Un ritorno alle origini. Ai tempi di Bologna, quando giocava per fare gol. Era un bambino, figlio di un portiere. Poi le coincidenze lo hanno portato a seguire le orme di papà. Fino a chiudere un cerchio, tornando per qualche partita a fare il centravanti. Prima in seconda categoria con il Cervo, poi con il FC Torinese. La squadra allenata da suo padre Roberto, in Promozione: “Peccato che la pandemia abbia fermato tutto, mi stavo divertendo”.
Continua a farlo, deviando la nostalgia: “Non posso negare che mi mancano tante cose. La goliardia dello spogliatoio e i riti del giorno della partita. A volte mi comporto come se dovessi ancora giocare. Dico a mia moglie che dobbiamo pranzare, ma poi mi rendo conto che sono le 11 di mattina. Però godersi le domeniche a pranzo compensa tutto. Mi guardo intorno, vedo chi ho accanto e sono felice”.
Chiudere la porta di casa e aprire finestre sul mondo. O sulle passioni trascurate: “Durante il primo lockdown, mi ero messo a fare il cuoco. Poi stavo lievitando e ho virato su altro”. Oggi studia, fa l’opinionista in tv e osserva tutto. Soprattutto i suoi colleghi: “Mi piace tanto Silvestri, che era mio compagno al Chievo, ma anche Gollini è super. In generale vedo che sta crescendo una generazione di portieri forti, da Cragno a Sepe”. E non si ferma certo alla serie A: “Apprezzo molto Plizzari della Reggina e Confente a Catania. Ragazzi di grandi qualità”. Studio dei dettagli, analisi dei particolari. “Un portiere va visto nel suo insieme, ma la prima cosa da guardare è come reagisce dopo un errore. Chi indossa i guanti sa che quel momento arriverà, ma dopo c’è sempre una pagina vuota da riempire, scrivendola bene. Poi mi piace vedere come si riscaldano o come guidano la difesa. A volte sento parlare poco. Ecco, quello è un difetto. Bisogna comunicare sempre”. Stefano lo fa ancora, anche attraverso i social, veicolando iniziative e messaggi positivi.

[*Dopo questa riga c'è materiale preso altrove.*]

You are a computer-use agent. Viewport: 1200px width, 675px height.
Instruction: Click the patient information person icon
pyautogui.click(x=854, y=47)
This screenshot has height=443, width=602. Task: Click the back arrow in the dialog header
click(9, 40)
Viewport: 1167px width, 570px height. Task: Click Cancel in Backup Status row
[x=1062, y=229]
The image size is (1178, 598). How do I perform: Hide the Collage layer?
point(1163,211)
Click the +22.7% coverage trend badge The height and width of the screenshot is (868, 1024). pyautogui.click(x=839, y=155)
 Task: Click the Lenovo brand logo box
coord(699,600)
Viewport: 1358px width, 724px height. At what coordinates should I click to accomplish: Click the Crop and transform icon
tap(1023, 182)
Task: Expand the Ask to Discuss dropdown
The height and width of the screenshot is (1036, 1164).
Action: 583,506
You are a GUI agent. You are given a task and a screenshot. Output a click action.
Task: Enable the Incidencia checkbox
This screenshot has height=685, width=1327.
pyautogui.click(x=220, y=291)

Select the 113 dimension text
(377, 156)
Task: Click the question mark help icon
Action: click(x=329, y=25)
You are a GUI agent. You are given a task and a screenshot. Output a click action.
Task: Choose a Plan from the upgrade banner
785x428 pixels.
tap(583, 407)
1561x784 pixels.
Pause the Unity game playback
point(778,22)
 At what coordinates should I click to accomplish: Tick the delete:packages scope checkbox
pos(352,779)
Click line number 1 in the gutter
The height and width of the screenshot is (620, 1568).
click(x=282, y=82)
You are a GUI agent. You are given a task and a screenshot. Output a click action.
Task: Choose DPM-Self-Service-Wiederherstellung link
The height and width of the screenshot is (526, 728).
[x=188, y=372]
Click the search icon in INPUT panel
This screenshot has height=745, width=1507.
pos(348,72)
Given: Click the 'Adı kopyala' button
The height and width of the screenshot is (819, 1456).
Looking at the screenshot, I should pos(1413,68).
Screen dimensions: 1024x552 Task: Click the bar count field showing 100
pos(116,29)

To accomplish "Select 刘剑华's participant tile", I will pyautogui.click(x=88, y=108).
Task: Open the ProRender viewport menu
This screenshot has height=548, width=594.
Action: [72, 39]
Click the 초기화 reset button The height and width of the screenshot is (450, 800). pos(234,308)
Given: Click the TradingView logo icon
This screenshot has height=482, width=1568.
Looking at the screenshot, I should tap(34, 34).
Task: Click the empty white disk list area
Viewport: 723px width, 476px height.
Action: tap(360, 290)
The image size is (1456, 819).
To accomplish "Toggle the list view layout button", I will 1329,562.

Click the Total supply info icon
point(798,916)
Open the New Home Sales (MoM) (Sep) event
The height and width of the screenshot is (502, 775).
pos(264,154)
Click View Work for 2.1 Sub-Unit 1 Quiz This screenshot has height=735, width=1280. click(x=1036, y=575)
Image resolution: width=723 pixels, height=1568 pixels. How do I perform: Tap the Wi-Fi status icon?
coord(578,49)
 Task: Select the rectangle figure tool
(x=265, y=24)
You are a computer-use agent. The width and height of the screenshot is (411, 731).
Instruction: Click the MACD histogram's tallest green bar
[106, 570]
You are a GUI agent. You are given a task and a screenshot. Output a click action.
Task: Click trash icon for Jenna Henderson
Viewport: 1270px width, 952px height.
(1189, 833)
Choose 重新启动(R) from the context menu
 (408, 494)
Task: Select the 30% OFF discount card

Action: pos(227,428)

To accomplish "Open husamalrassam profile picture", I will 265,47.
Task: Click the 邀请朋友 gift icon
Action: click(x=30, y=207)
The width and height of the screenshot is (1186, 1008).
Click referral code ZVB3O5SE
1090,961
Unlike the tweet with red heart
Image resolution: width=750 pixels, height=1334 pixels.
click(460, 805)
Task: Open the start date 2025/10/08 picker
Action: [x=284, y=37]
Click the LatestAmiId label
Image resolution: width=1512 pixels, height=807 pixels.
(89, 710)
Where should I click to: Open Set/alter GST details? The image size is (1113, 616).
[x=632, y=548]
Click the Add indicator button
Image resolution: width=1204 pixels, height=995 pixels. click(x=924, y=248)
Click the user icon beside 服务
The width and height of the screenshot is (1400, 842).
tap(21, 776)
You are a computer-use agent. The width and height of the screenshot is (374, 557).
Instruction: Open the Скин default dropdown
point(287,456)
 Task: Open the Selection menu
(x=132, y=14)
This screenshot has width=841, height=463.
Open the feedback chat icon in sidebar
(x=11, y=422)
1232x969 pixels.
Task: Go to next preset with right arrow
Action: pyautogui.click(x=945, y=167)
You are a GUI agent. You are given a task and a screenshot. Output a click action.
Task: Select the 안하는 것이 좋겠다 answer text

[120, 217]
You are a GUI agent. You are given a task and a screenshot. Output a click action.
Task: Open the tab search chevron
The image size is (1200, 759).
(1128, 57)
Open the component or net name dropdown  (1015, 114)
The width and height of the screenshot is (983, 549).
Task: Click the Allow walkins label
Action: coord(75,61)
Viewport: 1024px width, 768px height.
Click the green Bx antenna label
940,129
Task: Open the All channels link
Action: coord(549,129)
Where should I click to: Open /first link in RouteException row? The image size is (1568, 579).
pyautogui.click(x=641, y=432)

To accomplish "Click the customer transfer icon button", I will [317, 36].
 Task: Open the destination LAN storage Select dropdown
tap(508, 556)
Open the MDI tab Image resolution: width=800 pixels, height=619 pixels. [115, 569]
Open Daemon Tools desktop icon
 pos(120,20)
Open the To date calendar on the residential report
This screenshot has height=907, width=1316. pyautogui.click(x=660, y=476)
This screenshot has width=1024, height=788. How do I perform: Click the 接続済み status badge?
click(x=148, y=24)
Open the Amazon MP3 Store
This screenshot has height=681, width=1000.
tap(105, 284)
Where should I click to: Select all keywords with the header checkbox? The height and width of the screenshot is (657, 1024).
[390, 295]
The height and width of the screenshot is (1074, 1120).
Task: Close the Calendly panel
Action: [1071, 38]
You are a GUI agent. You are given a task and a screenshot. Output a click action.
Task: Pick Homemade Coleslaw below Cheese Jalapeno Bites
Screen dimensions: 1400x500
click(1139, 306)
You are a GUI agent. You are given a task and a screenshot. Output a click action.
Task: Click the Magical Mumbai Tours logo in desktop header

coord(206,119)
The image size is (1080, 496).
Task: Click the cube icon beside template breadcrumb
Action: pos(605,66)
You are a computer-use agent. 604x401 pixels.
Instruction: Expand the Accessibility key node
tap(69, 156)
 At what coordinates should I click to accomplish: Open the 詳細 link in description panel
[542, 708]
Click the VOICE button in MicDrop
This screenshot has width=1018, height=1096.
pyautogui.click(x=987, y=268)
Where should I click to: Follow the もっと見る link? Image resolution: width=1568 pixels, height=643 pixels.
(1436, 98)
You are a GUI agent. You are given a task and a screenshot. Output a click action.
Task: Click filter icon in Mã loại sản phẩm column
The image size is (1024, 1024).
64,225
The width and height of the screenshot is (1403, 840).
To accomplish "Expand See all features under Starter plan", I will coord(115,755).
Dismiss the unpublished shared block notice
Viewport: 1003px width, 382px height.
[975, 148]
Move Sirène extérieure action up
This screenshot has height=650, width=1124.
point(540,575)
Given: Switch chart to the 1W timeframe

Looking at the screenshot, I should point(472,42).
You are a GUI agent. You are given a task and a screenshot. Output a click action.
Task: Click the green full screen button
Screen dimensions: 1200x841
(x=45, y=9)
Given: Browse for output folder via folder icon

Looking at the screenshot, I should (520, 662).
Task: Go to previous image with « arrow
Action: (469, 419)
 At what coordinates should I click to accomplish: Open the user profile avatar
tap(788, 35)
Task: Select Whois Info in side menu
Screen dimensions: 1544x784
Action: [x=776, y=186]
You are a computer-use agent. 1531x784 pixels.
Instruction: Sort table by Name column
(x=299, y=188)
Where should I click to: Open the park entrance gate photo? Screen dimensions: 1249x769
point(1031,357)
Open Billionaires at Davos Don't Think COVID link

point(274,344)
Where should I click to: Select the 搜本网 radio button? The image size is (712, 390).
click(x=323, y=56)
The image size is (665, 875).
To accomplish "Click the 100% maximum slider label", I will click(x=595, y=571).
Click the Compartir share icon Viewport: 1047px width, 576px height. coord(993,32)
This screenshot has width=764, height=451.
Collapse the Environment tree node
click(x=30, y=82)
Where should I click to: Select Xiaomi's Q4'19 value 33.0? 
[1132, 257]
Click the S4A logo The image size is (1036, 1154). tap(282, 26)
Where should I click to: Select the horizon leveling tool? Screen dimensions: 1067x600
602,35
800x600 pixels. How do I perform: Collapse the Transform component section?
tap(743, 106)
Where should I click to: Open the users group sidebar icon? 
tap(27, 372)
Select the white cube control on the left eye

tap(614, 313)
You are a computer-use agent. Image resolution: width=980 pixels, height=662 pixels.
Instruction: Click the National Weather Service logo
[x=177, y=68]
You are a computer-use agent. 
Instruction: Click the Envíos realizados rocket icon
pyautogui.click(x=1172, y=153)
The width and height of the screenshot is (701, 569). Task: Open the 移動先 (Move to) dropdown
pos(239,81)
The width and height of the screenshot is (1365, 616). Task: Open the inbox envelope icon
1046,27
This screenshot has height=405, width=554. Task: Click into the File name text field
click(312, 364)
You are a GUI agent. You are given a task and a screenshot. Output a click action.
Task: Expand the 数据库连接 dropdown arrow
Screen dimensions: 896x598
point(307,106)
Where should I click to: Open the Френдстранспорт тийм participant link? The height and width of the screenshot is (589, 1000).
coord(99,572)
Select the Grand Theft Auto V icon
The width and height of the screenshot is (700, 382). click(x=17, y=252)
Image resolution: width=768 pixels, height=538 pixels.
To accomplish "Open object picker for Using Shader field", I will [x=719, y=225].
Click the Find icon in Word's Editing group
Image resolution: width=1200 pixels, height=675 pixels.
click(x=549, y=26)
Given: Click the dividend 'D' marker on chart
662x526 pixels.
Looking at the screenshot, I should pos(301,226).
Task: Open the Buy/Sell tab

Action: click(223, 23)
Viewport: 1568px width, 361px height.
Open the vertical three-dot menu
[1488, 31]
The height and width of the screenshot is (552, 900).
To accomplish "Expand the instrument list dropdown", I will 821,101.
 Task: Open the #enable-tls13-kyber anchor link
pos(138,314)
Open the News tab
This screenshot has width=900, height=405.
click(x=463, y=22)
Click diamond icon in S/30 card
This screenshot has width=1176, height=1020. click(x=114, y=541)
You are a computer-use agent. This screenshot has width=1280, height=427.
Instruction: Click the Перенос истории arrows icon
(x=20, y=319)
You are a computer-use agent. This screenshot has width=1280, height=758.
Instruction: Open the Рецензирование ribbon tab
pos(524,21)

Provare a essere un esempio, esercitando la sua leadership anche di fronte alla difesa a 4 con cui si cimenta ogni giorno: “Alle mie figlie cerco di trasmettere la voglia di combattere, di migliorarsi sempre. Qualsiasi cosa facciano”. Mettersi in gioco o magari prendere una sedia e mettersi accanto a loro: “Mi capita di aiutarle a fare i compiti. Ero bravo in matematica, ma ai miei tempi le divisioni si facevano in modo diverso. Ora hanno un metodo tutto loro. Cambia poco, perché poi alla fine conta il risultato”. Come sempre, come nelle 632 volte in cui ha messo i guanti e difeso una porta. Anche meglio di tutti, nella stagione 2009/2010, con la maglia del Chievo: “Un premio che guardo spesso con orgoglio perché venne dato dai colleghi e dai preparatori dei portieri”.
Stefano farà 42 anni a marzo. Sarà già primavera e magari anche il momento di quei viaggi che sono al numero uno della lista “cose che vorrei fare”. C’è solo da aspettare. Come quando l’arbitro fischia al momento del tiro di rigore. Piedi sulla riga, pronti a tuffarsi. Come due anni fa con CR7. Occhi della tigre, presto fuori dalla gabbia.